It enables doctors to accurately measure the cancer cells left over after the child has chemotherapy.

Doctors can then decide whether or not they need more treatment and if they are at risk of relapse.

Until now they have had to examine blood or bone marrow samples under a microscope, to try to identify leukaemia cells.

This has not proved very accurate and, as a result, some children with residual cells are missed while others with no sign of the disease have chemotherapy unnecessarily.

Every child who is treated for acute lymphoblastic leukaemia (ALL) - the form of the disease most commonly found in children - will still have cancer cells in their bone marrow after a month of chemotherapy, what doctors call minimal residual disease or MRD.

Levels can range from between one in 20 cells to one in 10,000 cells. Those with higher levels are most likely to suffer a relapse.

'Amazing potential'

The new technique involves using a molecular microscope to detect the number of cancer cells left over in the bone marrow.

It will be used on children who develop leukaemia in the UK over the next six years as part of a major clinical trial. It follows successful pilot studies.

This test will enable us to select which patients are at high risk of relapse and which children could actually be cured with significantly less chemotherapy
Dr Nick Goulden

The trial will look at whether the results from the test can be used to tailor-make treatments to suit the individual needs of the patient.

"Until now the only way to monitor a child's response to treatment has been to look down a microscope for leukaemia cells in blood or bone marrow samples," said Dr Nick Goulden, a consultant who works at Bristol Royal Hospital for Children.
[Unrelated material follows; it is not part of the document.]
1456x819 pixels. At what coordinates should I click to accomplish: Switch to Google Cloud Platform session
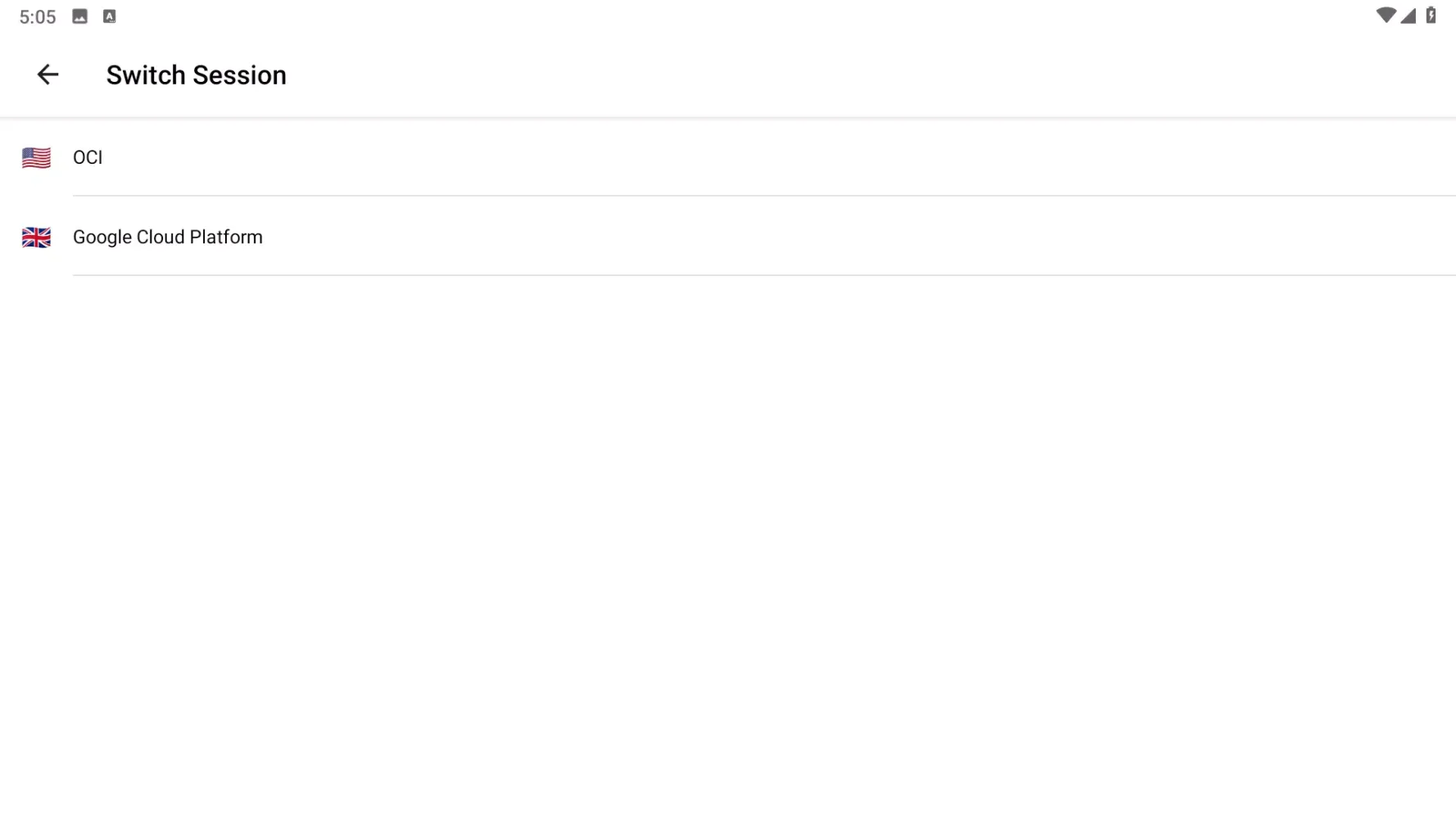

"After a decade of refining this 'molecular microscope' and a crucial year-long Leukaemia Research Fund pilot study we are now in a position to exploit the amazing potential of this test," he said.

"This test will enable us to select which patients are at high risk of relapse and which children could actually be cured with significantly less chemotherapy," he said.

"For a child with low risk MRD we will be able to reduce the amount of time they spend in hospital by up to 60%.

"This would represent a major improvement in quality of life - and a step closer to our goal - cure with the minimum of disruption."

'Exciting time'

Sir Walter Bodmer of the Leukaemia Research Fund, which is contributing towards the cost of the trial, welcomed the study.

"This is an exciting time for leukaemia medicine as the power of molecular biology allows doctors to treat children with leukaemia in a far more informed controlled way, whilst at the same time striving to reach that final goal of 100% survival."

Each year, 450 children are diagnosed with acute lymphoblastic leukaemia - approximately 75% of all cases of childhood leukaemia.

Massive improvements in treatment have been made over the last 30 years and survival for childhood ALL is now approaching 80%.